* START SELECTED TEXT *

American singer Lady Gaga has released three video albums and has been featured in over thirty music videos. From her debut album The Fame (2008), she released music videos for the singles "Just Dance", "Poker Face", "Eh, Eh", "LoveGame", and "Paparazzi". In the latter, she portrays a doomed starlet taking revenge on her lover. She also shot a video for the album's promotional single "Beautiful, Dirty, Rich". She reissued her first album as The Fame Monster (2009), preceded by a music video for the lead single "Bad Romance", which won a Grammy Award for Best Music Video and seven MTV Video Music Awards, including Video of the Year in 2010. The following year, Jonas Åkerlund directed the music video for "Telephone"—a continuation of "Paparazzi"—which was shot as a short film. The video received an MTV Video Music Award for Video of the Year nomination, and was named the Best Music Video of the Decade by Billboard in January 2015. For her 2010 video "Alejandro", Gaga received positive reviews from critics, though she was criticized by the Catholic League that alleged blasphemy.

Gaga's second studio album Born This Way (2011) released the music video for the eponymous lead single, in which she gives birth to a new race. The music video won the Best Female Video and Best Video with a Social Message awards at the 2011 MTV Video Music Awards. In the following video, "Judas", she portrays Mary Magdalene, and Norman Reedus plays the title role. The video for "The Edge of Glory" consists mostly of interchanging shots of Gaga dancing and singing on the street and was considered the simplest of her career. In the same year, she released "You and I", which focuses on her trying to get her boyfriend back in Nebraska. She also introduces her male alter ego Jo Calderone in the video. Gaga directed her 14-minute video for the final single "Marry the Night", which narrates her story to find success in the music industry, but she ultimately suffers setback.

* END SELECTED TEXT *
* START RECORDS SUPPLIED *

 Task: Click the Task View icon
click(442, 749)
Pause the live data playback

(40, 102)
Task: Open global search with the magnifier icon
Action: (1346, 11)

* END RECORDS SUPPLIED *

**INSTRUCTIONS FOR THE TASK:**
Answer these questions using the text on Lady Gaga's music videos.
(a) Who directed the music video for "Telephone"?
(b) Which figure does Gaga portray in the video for "Judas"?
(c) What is the name of the male alter ego introduced in the video for "You and I"?

**RESULT BELOW:**
(a) Jonas Åkerlund
(b) Mary Magdalene
(c) Jo Calderone